This morning I stumbled from bed at 5 am in search of a book that I must have dreamed about, a collection of essays by V.S. Naipaul called Literary Occasions, which I read more than a decade ago. My conscious mind can’t remember even things I wrote myself, but in my sleep I remember literary criticism and theory from a decade ago, apparently. I found it on the shelf and read this:
Literature, like all living art, is always on the move. It is part of its life that its dominant form should constantly change. No literary form—the Shakespearean play, the epic poem, the Restoration comedy, the essay, the work of history—can continue for very long at the same pitch of inspiration. If every creative talent is always burning itself out, every literary form is always getting to the end of what it can do.
The lines I’d highlighted on that page were in the paragraph above this, but I needed this so much. I thought I’d picked up the book thinking it would give me something to imitate in terms of connective fiber between ideas, but this was way better. Fucking make something up, Seema. Decide what comes next, or better yet, trust what comes next. Our poem is from the American Life in Poetry newsletter, edited by American poet Ted Kooser. We don’t know what’s next, but sometimes we just have to show up and float and trust.

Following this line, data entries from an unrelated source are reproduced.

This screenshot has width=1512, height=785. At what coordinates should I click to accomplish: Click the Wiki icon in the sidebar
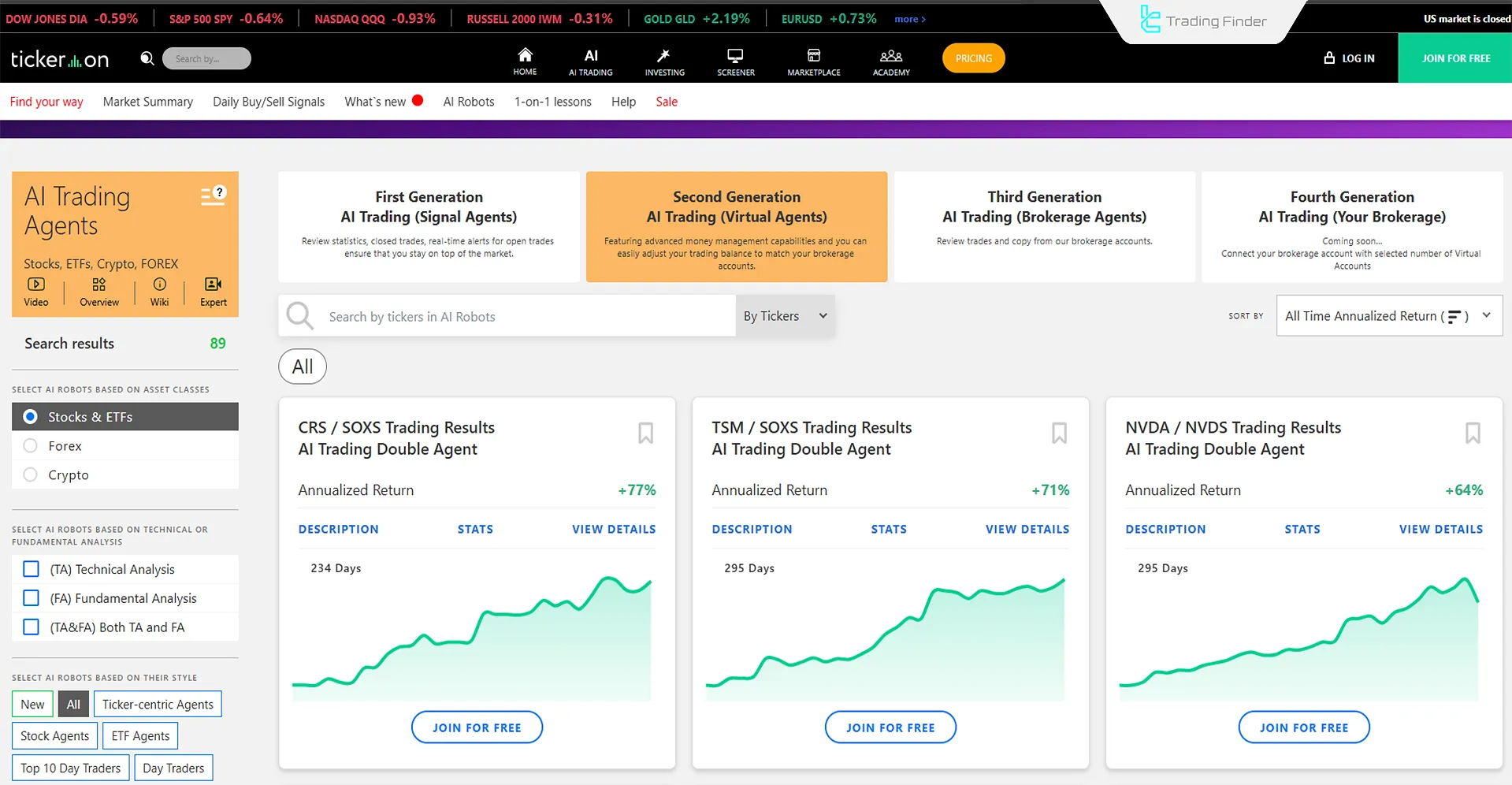click(x=159, y=290)
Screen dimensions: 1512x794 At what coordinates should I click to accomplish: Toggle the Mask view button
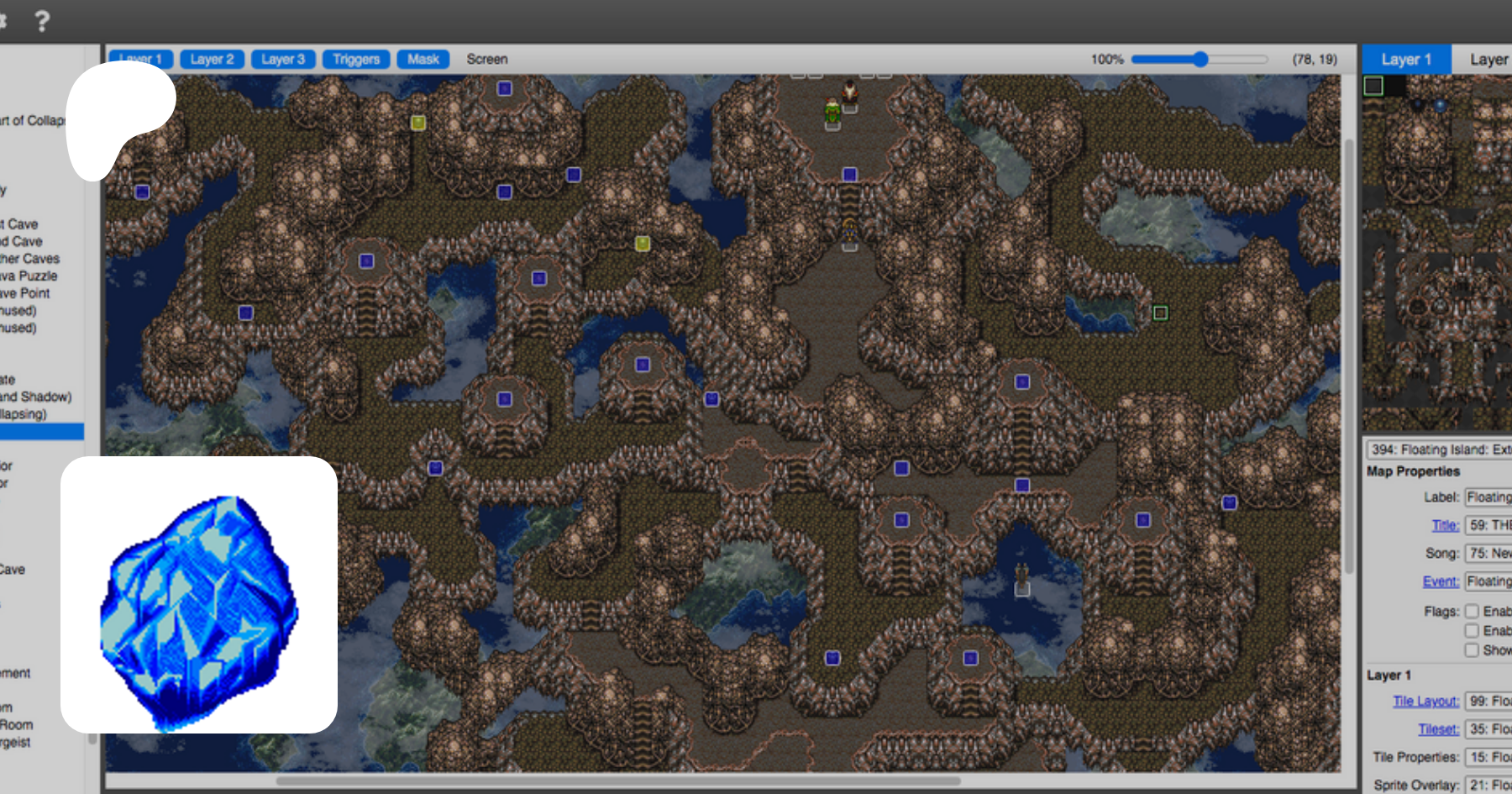(423, 60)
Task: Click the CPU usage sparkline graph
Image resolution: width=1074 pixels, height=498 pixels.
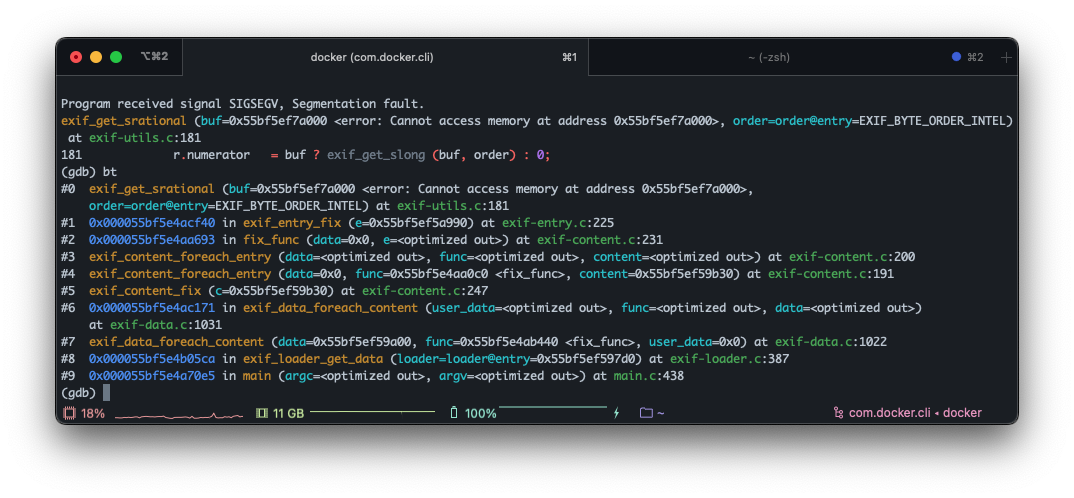Action: (x=178, y=413)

No specific prompt today, dears. Set a timer, show up to the page and record your thoughts. Just listen and trust that the pen will show you what you need to know, what you already know. Much love. And please please please, reach out if you need help. There is always a hand extended. We are here.
Last week I reminded everyone about the Turtle Man, please revisit that. There’s a generosity to asking for help. Really.

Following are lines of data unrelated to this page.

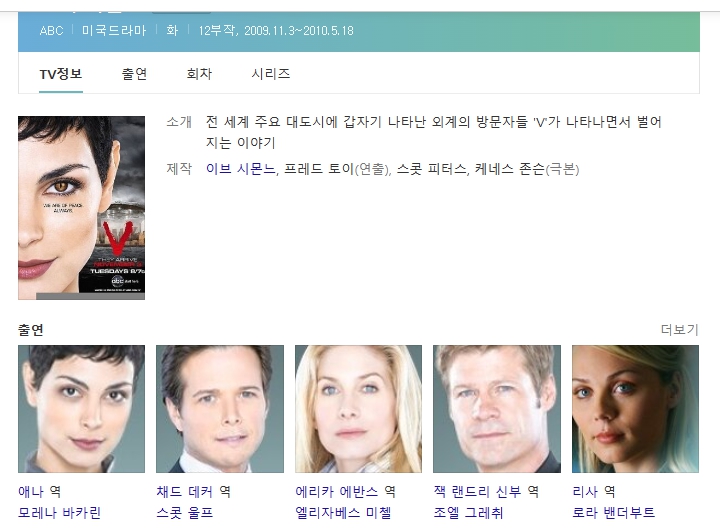The width and height of the screenshot is (720, 530).
Task: Open the 이브 시몬느 producer link
Action: pyautogui.click(x=240, y=169)
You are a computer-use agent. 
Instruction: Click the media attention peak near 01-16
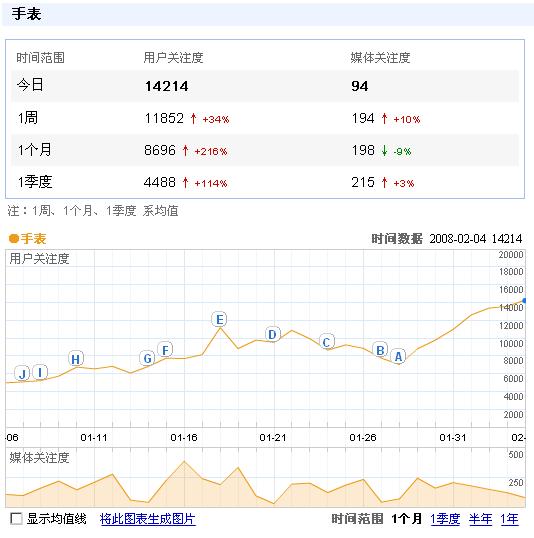184,461
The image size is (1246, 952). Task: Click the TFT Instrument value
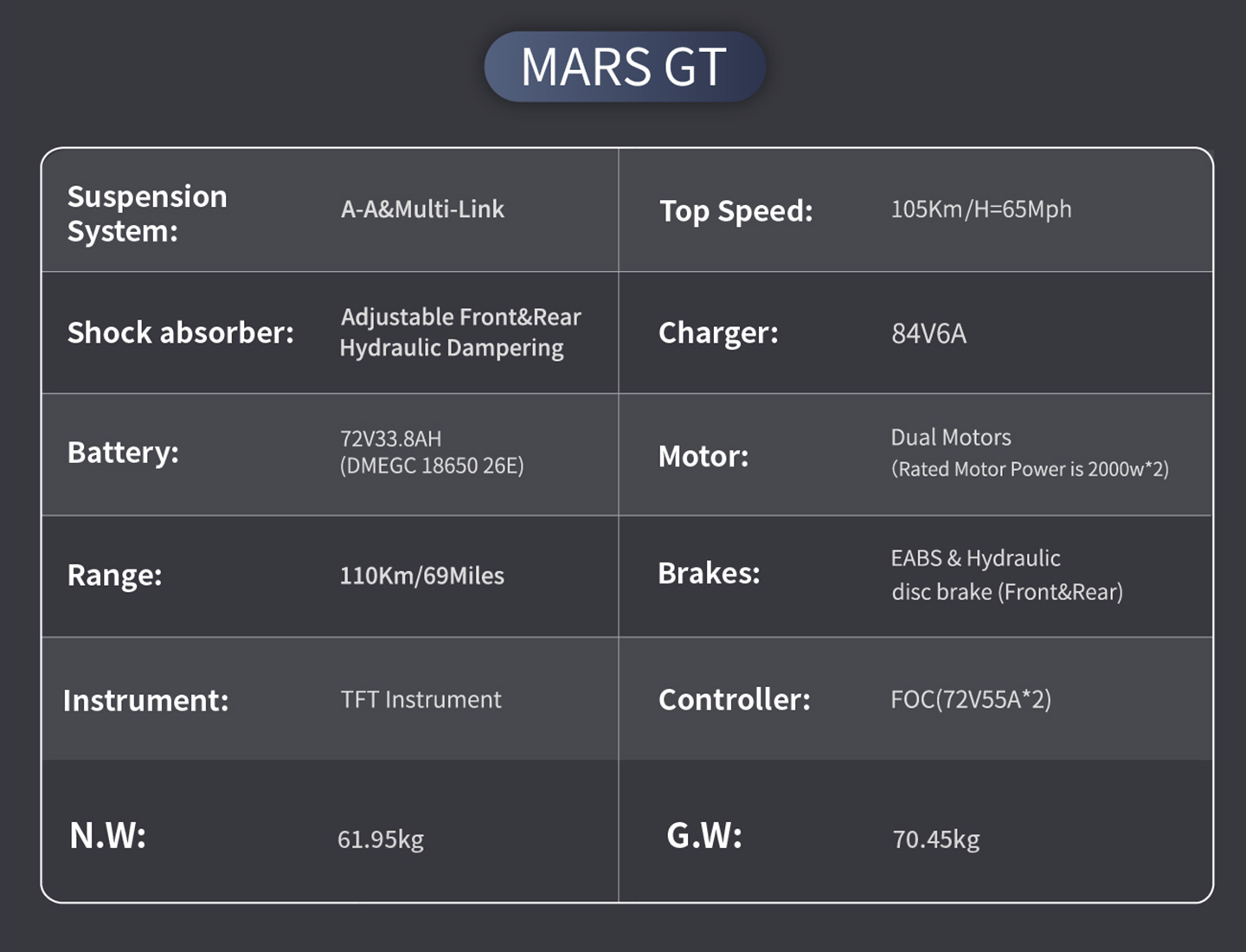[421, 699]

Outside in the creek that feeds the lake
and never freezes, an otter slaps the water
with his paw to feel the current’s pulse—
Slip in, lie back. Slip in, lie back. He shuts
his eyes and obeys, knowing the layers
of hair and underfur will warm him while
he floats on a faith we wish could carry us.
The sound of his splashing fades, but not
his joy in being pushed, light as driftwood,
back to the mouth of the den I have seen
carved out beneath the roots of a fallen fir
now packed with snow and lined with leaves
that promise his sleep will be deep.
Because no dreams wait softly for me,
I open the woodstove and strike a match,
hold the bloom of the flame to kindling
that catches quick as my wish: To be that
slick body sliding into the lake that holds
the moon, bright portal to glide through
without so much as a shiver, no doubt
about where I’m going, how to get there.